Silas sighed inwardly, but played it off by giving his sister a friendly shove. She stumbled a few steps away, laughing. “Get out of here, will you?” Silas said with a small grin. “Let me enjoy the old beach in peace.”

“Not so old. Not for those of still living here, like Grandma.” She waved and headed back up to the grassy dunes that marked where the beach met the boardwalk. Soon enough, she disappeared, leaving Silas alone. She had a plane to catch and a family to return to.

He watched the waves roll in and out, taking a few steps closer so they washed over his feet. Pinpricks of cold flowed up his legs, made worse by the cuffs of his pants that clung to his legs as they got wet.

He should, by all rights, be out on the research station on Europa. But a message from home had come in, and he’d gotten a week’s leave to see his dying grandmother.

His grandmother, who right now was in her beach house, dying for another piña colada. Thank goodness for modern medicine, quite possibly the result of experiments carried out on cyborgs like him.

Of course, modern medicine had made him a cyborg in the first place. He clenched his fist, the metal hidden by the glove. This hadn’t been his first choice. But after what had happened, it had been a good one.

He should head back. A week wasn’t all that much time in the grand scheme of things, and he should spend as much as he could with his grandmother. But instead of returning, he walked on, his steps heavy on the squishy sand and his feet slowly going numb from the cold ocean water.
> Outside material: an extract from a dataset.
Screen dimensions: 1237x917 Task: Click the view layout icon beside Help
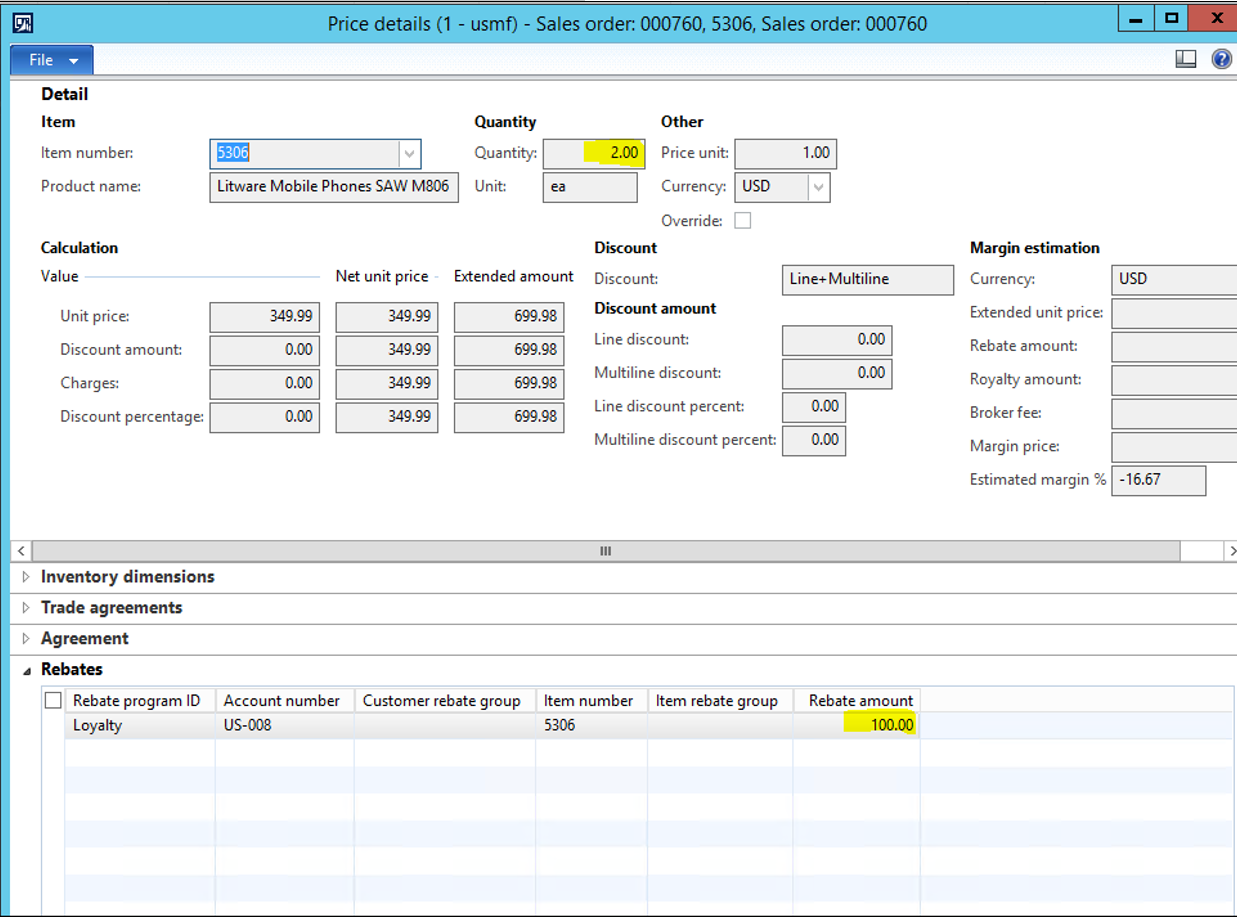coord(1186,59)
At one time he’d loved the ocean. He tilted his head back, sniffing the salty air that carried a musky tinge he hadn’t smelled in years. Everything in space was sterile. Gleaming metal walls. Controlled, recycled air. And a constant, cool 68 degrees.

Here, cool air combatted the heat of the sun beating down on his body, which in turn competed with the frigid water. Any swimmer would likely have to wear a wetsuit.